Third, urge your national medical or student association to pass a resolution calling for the speedy removal of highly enriched uranium – directly usable in the simplest kind of nuclear weapons most attractive to non-state groups – from the production of medical isotopes. Urge your hospital or nuclear medicine service to preferentially source their isotopes from a provider who does not use HEU.
Fourth, use the MillionPleas campaign as a way to engage with civil society organisations, schools, prominent individuals and the mass media. We were fortunate to partner with a large international advertising agency, TBWA, to harness pro-bono a little of the enormous resources of the advertising industry and its ability to reach vast numbers of people. This campaign was launched on the 65th anniversary of the Hiroshima and Nagasaki nuclear bombings. It aims to utilise the web and social e-media to create the world’s longest video chain letter, with individual faces and voices, calling for nuclear weapons abolition. It is a way to connect people with a simple means join others all over the world to show their support for a global abolition treaty, and to learn more about what they can do.

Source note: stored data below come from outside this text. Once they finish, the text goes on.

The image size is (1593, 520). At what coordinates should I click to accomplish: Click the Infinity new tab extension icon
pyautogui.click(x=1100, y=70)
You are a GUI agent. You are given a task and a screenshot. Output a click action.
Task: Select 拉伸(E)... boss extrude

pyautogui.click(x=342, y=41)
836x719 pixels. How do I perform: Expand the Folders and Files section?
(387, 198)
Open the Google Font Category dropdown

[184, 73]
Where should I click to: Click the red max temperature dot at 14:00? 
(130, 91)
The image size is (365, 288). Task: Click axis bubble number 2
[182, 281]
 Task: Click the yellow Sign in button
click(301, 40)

I’d like to show you a 60 sec TV commercial introducing MillionPleas.
Negotiations on a nuclear weapons abolition treaty should begin, now. They should be continued without interruption until a global treaty to eliminate and outlaw nuclear weapons is concluded. As for chemical and biological weapons, landmines and cluster munitions, abolition of nuclear weapons requires a comprehensive, equitable treaty enshrining one standard for all – zero nuclear weapons.

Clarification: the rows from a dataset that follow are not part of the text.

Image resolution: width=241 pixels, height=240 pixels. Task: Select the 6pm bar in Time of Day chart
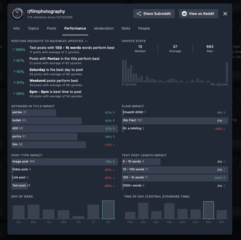click(208, 210)
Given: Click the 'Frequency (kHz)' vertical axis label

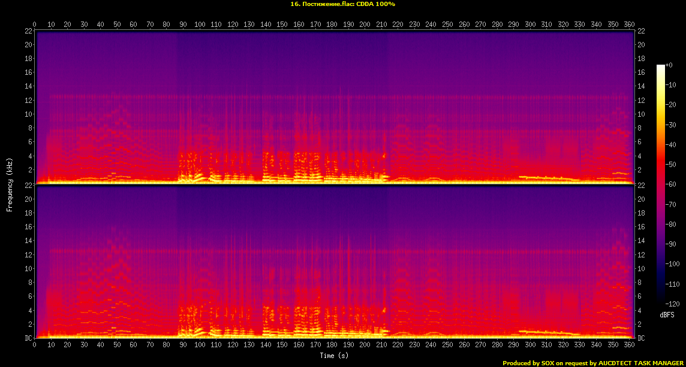Looking at the screenshot, I should coord(10,183).
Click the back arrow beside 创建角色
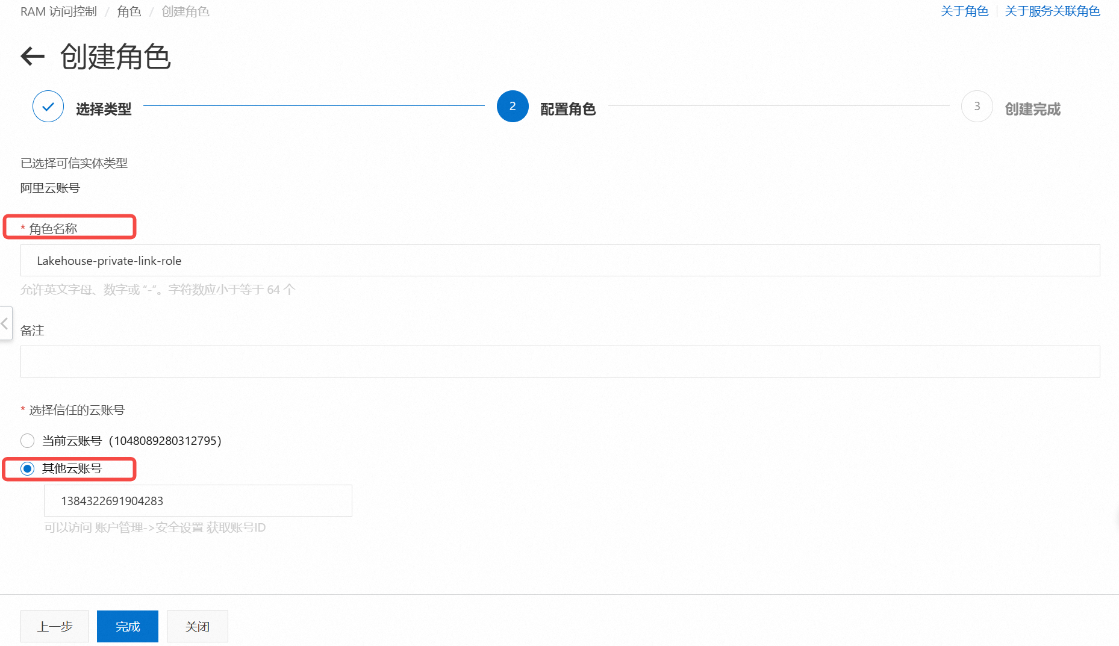 (33, 57)

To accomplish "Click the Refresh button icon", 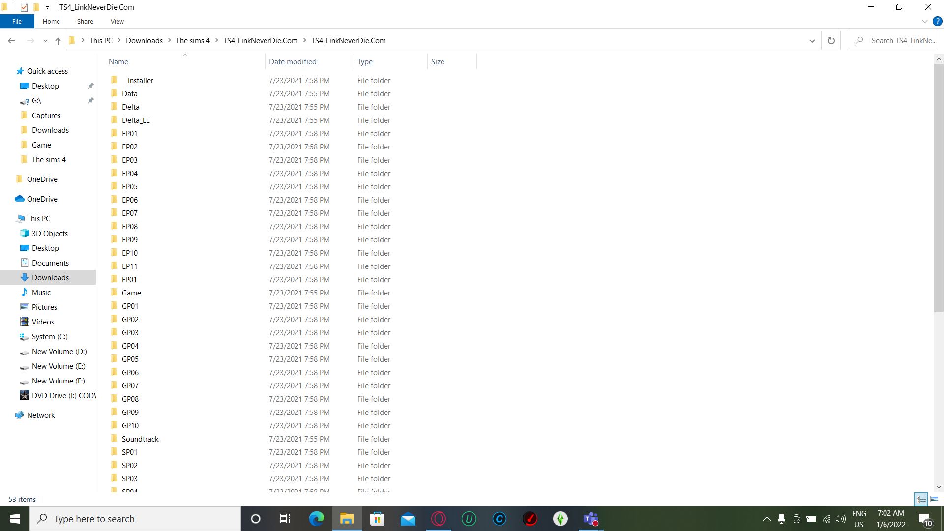I will (831, 40).
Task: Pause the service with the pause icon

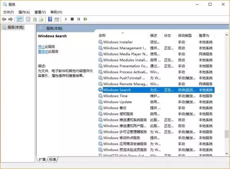Action: [79, 19]
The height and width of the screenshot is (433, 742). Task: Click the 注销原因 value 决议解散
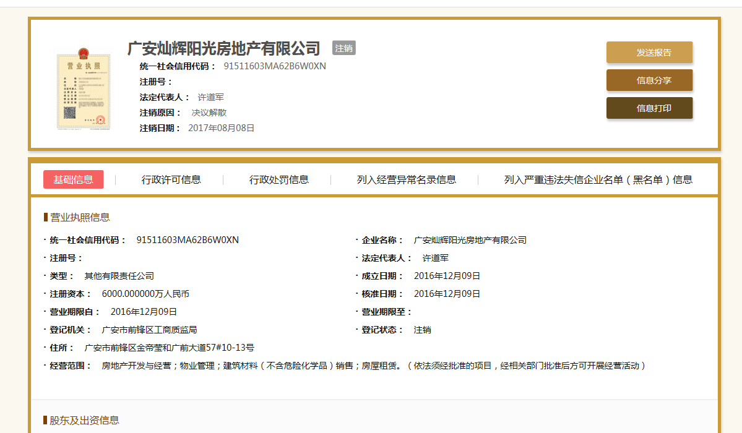209,113
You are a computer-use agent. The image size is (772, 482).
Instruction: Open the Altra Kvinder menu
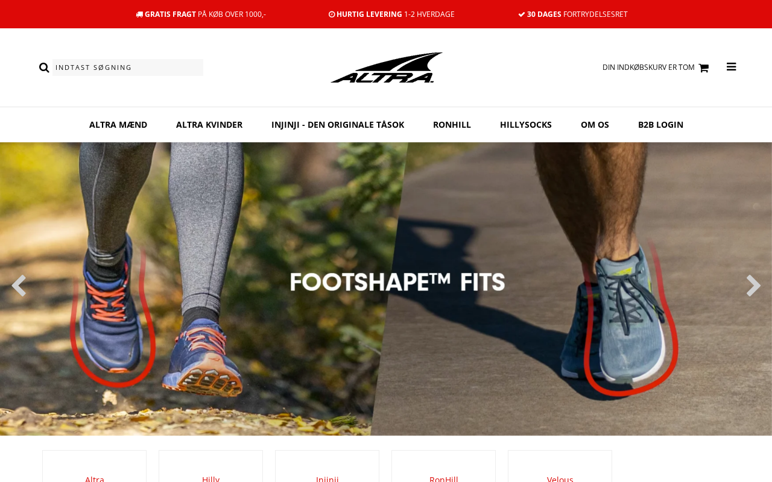click(x=209, y=125)
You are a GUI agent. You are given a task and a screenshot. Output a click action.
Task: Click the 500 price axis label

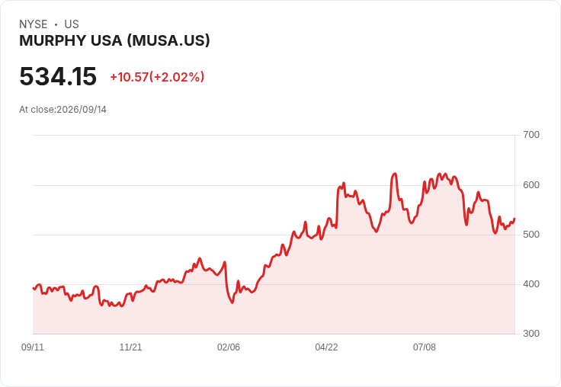(x=531, y=235)
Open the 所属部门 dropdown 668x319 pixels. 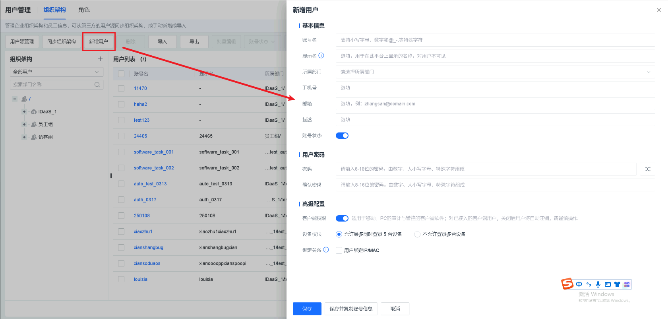[x=495, y=72]
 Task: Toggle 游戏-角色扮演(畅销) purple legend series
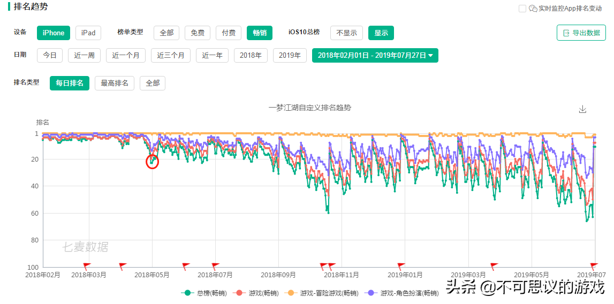point(401,293)
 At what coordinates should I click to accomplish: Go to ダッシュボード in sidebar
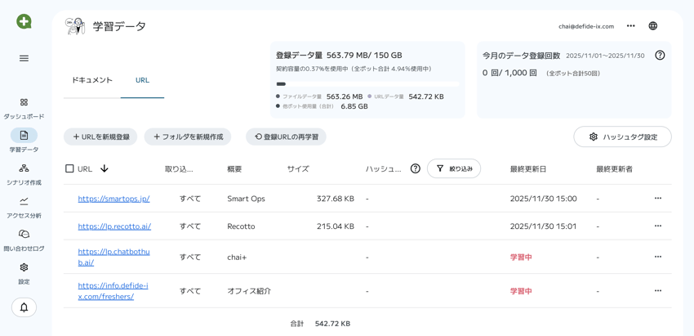[x=24, y=103]
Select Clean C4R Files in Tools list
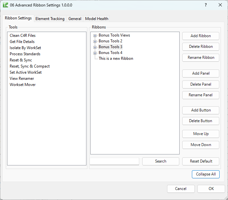 pyautogui.click(x=23, y=36)

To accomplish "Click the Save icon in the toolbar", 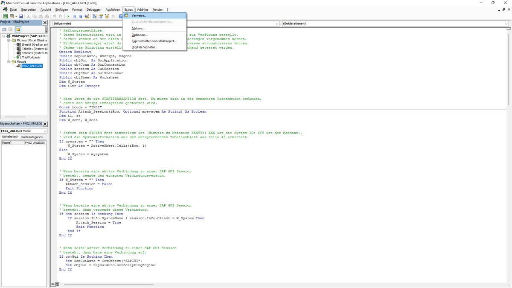I will (20, 16).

There is now a historic opportunity for leaders of courage and vision to craft a negotiating process for a nuclear weapons abolition treaty. We need to make leaders feel the heat that they must grasp the nettle. Through leadership and ICAN partnerships we can greatly multiply our collective efforts and help build a united, irresistible chorus of voices of people around our earth.

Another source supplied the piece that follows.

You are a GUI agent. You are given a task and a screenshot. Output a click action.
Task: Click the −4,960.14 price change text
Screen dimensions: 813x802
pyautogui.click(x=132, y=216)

The World Health Assembly in 1983 concluded that nuclear weapons constitute the greatest immediate threat to the health and welfare of humankind. This threat is not only to humans, but the very capacity of our earth to support complex life is in jeopardy. The medical prescription is clear: negotiating a nuclear weapons abolition treaty is the most urgent priority for global health.
I’d like to finish with part of the official memorandum of conversation between President Ronald Reagan and General Secretary Mikhail Gorbachev at their summit meeting in Reykjavik, Iceland, on 12 October 1986, when, for a moment, they appeared to have agreed to the elimination of all their nuclear weapons within ten years.
“Ten years from now, [President Reagan] would be a very old man. He and Gorbachev would come to Iceland and each of them would bring the last nuclear missile from each country with them. And they would give a tremendous party for the whole world … He would be very old by then, and Gorbachev would not recognise him. The President would say, ‘Hello Mikhail.’ And Gorbachev would say, ‘Ron, is it you?’ And then they would destroy the last missiles.”
I can, you can, we can abolish nuclear weapons.
This speech was delivered at the world congress of the International Physicians for the Prevention of Nuclear War in Basel, Switzerland.